Ruhun bir bedene girmeden önce girdiği süre içinde ve daha sonraki varoluşu şartlarını inceleyen ve ölülerin ruhlarının canlılara görünme kurallarını tespit etmeye çalışan gizli bilim.

İspiritizmacıların anlayışına göre insan ruhu bir maddi olan ve "perisprit" denen evrensel akışkandan doğan iki kısımdan meydana gelir. Birbirinden ayrılmayan bu iki unsurun en yüce mükemmelliğe erişmeden önce çeşitli yollardan geçmesi gerekir.

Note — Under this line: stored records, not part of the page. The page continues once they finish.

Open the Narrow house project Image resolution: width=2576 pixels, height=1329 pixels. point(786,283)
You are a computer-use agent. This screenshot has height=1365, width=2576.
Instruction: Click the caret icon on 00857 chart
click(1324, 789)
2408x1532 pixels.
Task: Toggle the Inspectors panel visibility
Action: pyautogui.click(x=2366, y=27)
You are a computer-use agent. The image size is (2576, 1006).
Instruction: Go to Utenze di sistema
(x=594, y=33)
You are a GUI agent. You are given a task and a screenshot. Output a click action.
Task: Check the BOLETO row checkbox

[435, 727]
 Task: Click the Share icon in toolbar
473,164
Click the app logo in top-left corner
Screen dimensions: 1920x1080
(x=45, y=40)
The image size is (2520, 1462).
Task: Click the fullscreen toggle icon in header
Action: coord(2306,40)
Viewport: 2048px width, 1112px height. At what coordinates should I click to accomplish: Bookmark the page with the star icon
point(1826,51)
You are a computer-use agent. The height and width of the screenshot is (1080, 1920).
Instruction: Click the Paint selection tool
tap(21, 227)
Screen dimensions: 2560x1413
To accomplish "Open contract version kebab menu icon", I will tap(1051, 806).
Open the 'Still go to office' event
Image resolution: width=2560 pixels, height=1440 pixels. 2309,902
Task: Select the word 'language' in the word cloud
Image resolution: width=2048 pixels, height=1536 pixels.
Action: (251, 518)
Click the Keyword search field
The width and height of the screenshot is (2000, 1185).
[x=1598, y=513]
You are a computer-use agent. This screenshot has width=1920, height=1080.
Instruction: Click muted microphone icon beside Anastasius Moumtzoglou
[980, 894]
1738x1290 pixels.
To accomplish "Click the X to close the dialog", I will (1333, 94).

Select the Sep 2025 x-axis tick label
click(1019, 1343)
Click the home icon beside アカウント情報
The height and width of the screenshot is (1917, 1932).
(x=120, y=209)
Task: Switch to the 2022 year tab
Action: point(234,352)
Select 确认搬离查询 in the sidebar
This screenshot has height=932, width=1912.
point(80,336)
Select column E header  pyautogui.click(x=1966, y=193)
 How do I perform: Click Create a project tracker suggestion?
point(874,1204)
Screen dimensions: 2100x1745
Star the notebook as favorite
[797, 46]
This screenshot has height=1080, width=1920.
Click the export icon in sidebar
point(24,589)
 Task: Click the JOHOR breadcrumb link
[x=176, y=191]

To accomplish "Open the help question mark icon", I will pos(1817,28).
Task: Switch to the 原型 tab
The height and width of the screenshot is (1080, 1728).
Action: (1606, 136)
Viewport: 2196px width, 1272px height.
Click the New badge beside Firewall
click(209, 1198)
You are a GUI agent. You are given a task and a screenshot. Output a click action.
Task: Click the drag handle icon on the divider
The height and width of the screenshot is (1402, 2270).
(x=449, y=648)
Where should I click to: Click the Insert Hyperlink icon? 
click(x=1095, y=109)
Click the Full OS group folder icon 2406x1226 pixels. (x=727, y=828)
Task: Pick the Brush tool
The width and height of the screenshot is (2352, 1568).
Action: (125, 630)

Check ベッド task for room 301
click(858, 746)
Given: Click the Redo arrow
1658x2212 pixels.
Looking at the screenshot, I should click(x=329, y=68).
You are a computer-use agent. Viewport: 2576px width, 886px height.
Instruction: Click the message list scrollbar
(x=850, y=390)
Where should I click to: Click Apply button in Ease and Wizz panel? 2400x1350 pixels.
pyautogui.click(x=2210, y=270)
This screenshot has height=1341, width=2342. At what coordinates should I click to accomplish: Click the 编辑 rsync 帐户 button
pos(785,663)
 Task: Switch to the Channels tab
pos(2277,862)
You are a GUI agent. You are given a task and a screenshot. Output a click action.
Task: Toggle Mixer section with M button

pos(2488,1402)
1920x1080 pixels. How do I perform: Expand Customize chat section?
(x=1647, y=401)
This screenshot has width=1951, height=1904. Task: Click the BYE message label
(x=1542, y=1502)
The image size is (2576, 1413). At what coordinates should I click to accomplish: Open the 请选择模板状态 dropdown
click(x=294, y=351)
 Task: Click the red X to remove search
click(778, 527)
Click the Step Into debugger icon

Bu yolların herbirinde tenleşme, gelişme ve tenleşmeden kurtulma aşamaları yeralır. Tenleşme ruhun bir insan bedeni içinde yeniden doğmasıdır. Ölüm gerçekleştiği zaman ruh bedenden sıyrılır ve tenleşmeden kurtulunmuş olur ama ruh kendisini dünyasal alanlarda esir tutan perisprit ile kuşatılmış haldedir. Ruh bu durumda iken canlılar ve maddi eşya üstünde akışkancasına bir etkide bulunur ve yeniden tenleşinceye kadar "medyumlar" aracılığı ile dile gölür. İspiritizma her insanın daha önce bir varlığı olduğunu ileri sürer. Ve bunun kanıtı olarka da "Hatırlama" olayını gösterir. Ayrıca bu insanlara çeşitli ispiritizmacı gruplarına göre değişiklik gösteren bir ahlak anlayışını da ekler. Canlılarla bu ruhlar arasında ilişki kurabileceğini ileri sürer. ( B.K. Medyum )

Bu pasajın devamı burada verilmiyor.